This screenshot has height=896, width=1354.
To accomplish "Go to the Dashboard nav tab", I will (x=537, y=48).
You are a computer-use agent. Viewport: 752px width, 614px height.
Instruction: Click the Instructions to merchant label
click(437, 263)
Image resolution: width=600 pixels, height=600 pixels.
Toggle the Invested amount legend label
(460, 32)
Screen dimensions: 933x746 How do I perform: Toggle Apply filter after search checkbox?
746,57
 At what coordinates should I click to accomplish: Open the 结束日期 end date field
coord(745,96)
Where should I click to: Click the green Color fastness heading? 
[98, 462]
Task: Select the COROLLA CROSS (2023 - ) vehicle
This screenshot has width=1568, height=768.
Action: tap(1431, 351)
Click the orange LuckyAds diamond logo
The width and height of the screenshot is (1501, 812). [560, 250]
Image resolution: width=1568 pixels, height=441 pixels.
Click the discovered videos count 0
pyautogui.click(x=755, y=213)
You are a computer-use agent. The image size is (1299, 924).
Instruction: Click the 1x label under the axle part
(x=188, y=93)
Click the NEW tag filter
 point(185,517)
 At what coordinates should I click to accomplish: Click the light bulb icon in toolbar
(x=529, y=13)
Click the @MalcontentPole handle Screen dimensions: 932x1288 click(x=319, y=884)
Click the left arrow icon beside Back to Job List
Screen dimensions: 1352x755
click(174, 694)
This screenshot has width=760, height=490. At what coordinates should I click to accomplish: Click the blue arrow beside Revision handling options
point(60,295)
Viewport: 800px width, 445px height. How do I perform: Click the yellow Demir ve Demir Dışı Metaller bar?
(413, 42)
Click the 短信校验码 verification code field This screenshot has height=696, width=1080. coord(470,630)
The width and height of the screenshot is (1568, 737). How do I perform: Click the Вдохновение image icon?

**Written instruction:**
Could you copy every row above, word for word and in the same order?

**Response below:**
This screenshot has height=896, width=1354.
To accomplish "Go to the Dashboard nav tab", I will (x=537, y=48).
You are a computer-use agent. Viewport: 752px width, 614px height.
Instruction: Click the Instructions to merchant label
click(437, 263)
Image resolution: width=600 pixels, height=600 pixels.
Toggle the Invested amount legend label
(460, 32)
Screen dimensions: 933x746 How do I perform: Toggle Apply filter after search checkbox?
746,57
 At what coordinates should I click to accomplish: Open the 结束日期 end date field
coord(745,96)
Where should I click to: Click the green Color fastness heading? 
[98, 462]
Task: Select the COROLLA CROSS (2023 - ) vehicle
This screenshot has width=1568, height=768.
Action: tap(1431, 351)
Click the orange LuckyAds diamond logo
The width and height of the screenshot is (1501, 812). [560, 250]
Image resolution: width=1568 pixels, height=441 pixels.
Click the discovered videos count 0
pyautogui.click(x=755, y=213)
You are a computer-use agent. The image size is (1299, 924).
Instruction: Click the 1x label under the axle part
(x=188, y=93)
Click the NEW tag filter
 point(185,517)
 At what coordinates should I click to accomplish: Click the light bulb icon in toolbar
(x=529, y=13)
Click the @MalcontentPole handle Screen dimensions: 932x1288 click(x=319, y=884)
Click the left arrow icon beside Back to Job List
Screen dimensions: 1352x755
click(174, 694)
This screenshot has width=760, height=490. At what coordinates should I click to accomplish: Click the blue arrow beside Revision handling options
point(60,295)
Viewport: 800px width, 445px height. How do I perform: Click the yellow Demir ve Demir Dışı Metaller bar?
(413, 42)
Click the 短信校验码 verification code field This screenshot has height=696, width=1080. coord(470,630)
The width and height of the screenshot is (1568, 737). How do I perform: Click the Вдохновение image icon?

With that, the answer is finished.